Não estará no mesmo caso a cidade escocesa de Edimburgo? De onde o seu nome? De um certo rei Edwin, de Northumber. land, que a fundou no século VII? Edimburgo que foi elevada a cidade por Carlos 3º em 1633, é considerada mais uma cidade intelectual do que industrial, pôsto que seja um importante centro de tecidos de lã, algodão e sêda; tinha fábricas de cristais, destilarias e fundições, além de importante indústria livreira. Mas os seus estabelecimentos de ensino entre os quais se destacam a universidade, a escola de medicina, o conservatório de belas artes e a escola de artes e ofícios, lhe valeram o epíteto de Nova Atenas.
Entre os filhos notáveis que a honram — e dos quais Sir Arthur Conan Doyle não é dos menos celebrados — contam-se John Ogilby, nascido em 1600, tradutor e editor das obras de Virgílio e de Homero e das Fábulas de Esopo; a família Blair, entre cujos membros sobressaem John Blair, ligado à história de sua independência e Hugh Blair (1718, 1800), notável orador e professor na universidade de Saint Andrews, onde seu nome foi ligado à cadeira de retórica e belas letras; a célebre família Napier ou Neper, segundo a grafia latina, onde aparecem destacados vultos na Marinha e no Exército, mas cujo tronco ilustre foi John Napier ou Joannis Neper, grande matemático e inventor dos logaritmos ditos neperianos, cuja publicação apareceu com êste longo título, ao gôsto da época: Logarithmorum canonis descripto seu Arithmeticorum supáginasutatwnum marabilis abbreviatio, ejusque usus in utraque trigonometria, ut etiam in omni logistica matematica amplissimi, jacilimi et expeditissimi explicatio, auctore ac inventore Joanne Nepero, barone Merchistonii, Scoto (1614).
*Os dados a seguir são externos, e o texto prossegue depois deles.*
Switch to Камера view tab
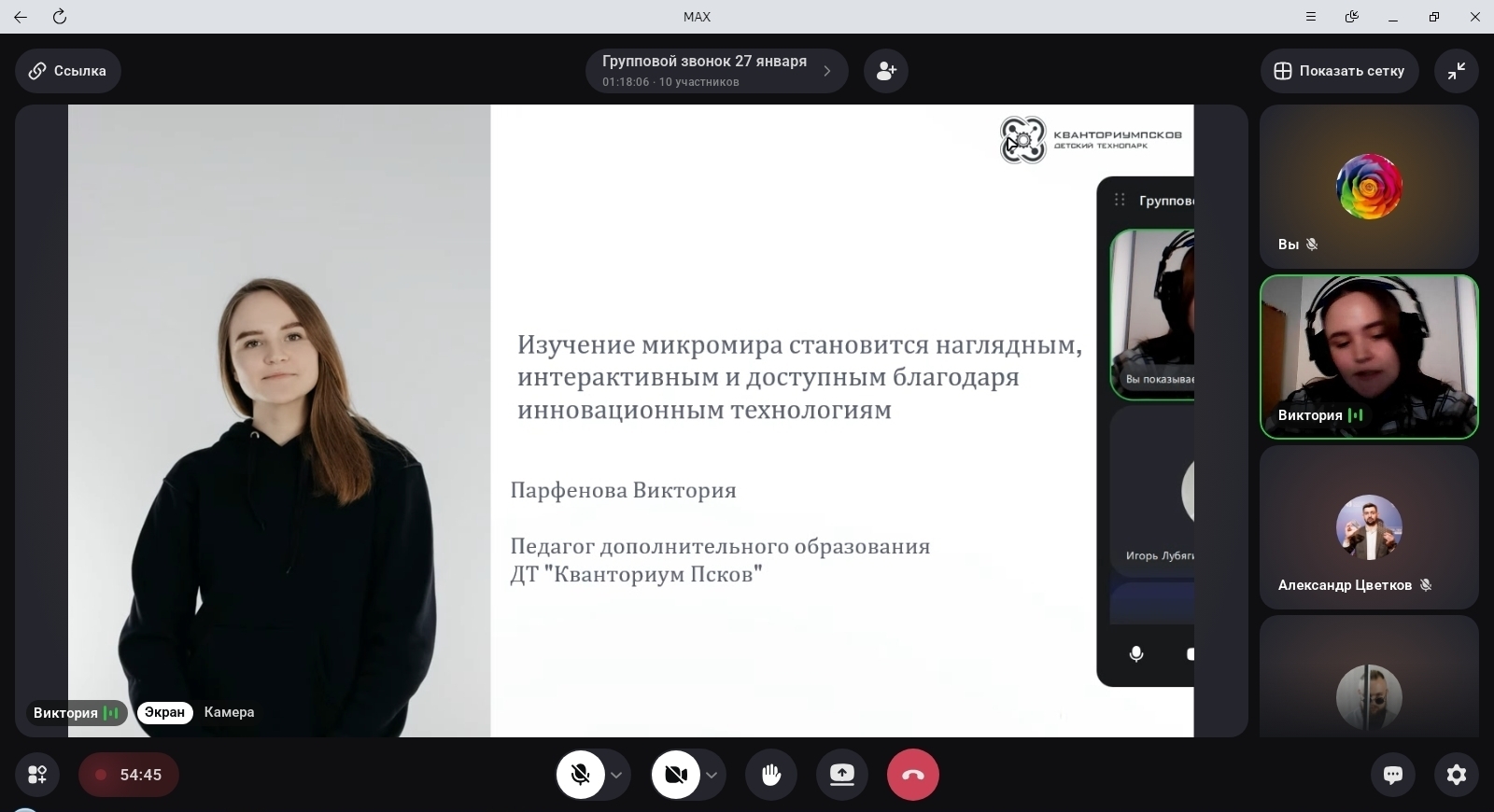 click(x=229, y=712)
Não esqueçamos David Hume, filósofo e historiador (1711. 1776), que nos deixou um Tratado sôbre a Natureza Humana, Ensaios Morais e Políticos, História Natural da Religião, Ensaios Sôbre a Imortalidade da Alma, além de vários outros trabalhos sôbre moral e religião e, de parceria com outros advogados, uma História da Inglaterra. Por fim destaquemos um típico escritor escocês — Sir Walter Scott (1771 - 1832). Iniciando-se em 1802, com o Canto da Fronteira Escocesa, escreveu mais trinta obras, entre as quais são mundialmente conhecidas e apreciadas A Dama do Lago, que inspirou a Rossini a ópera do mesmo nome, Guy Mannering; A Prisão de Edimburgo; A Noiva de Lammermoor, de onde foi extraído o libreto da ópera de Donizetti, Lucia de Lanrmermoor; A Formosa Donzela de Penh e Ivanhoe, talvez, de suas obras a mais conhecida e que conta maior número de traduções.
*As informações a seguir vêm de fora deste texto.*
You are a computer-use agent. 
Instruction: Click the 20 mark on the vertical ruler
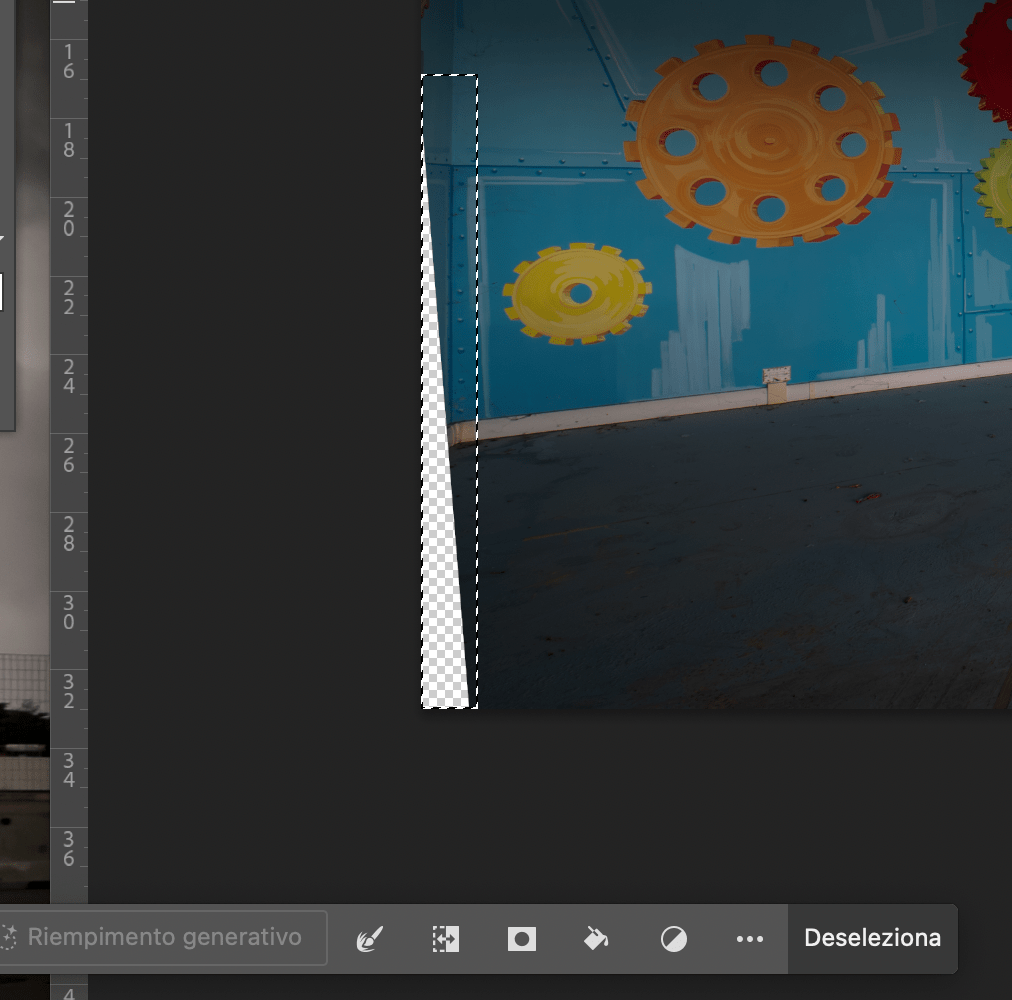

Tôda essa tradição magnífica de sua cidade deve ter influído poderosamente na formação espiritual de Sir Arthur. Sabe-se que seu avô era o caricaturista de nomeada — John Doyle, sôbre o qual, entretanto, temos poucas indicações. Os traços genealógicos de que dispomos dizem que seu pai, Charles Doyle, era um artista. Quem seria êsse artista? Certamente era Sir Francis Hastings Charles Doyle, poeta nascido no Condado de York, em 1810 e morto em 1888. Foi funcionário da administração e publicou várias obras, entre as quais Poemas Diversos; Dois Destinos; Édipo, Rei de Tebas; Os Firnerais do Duque; A volta dos Guardas, etc. Foi professor de poética na Universidade de Oxford, entre 1867 e 1872.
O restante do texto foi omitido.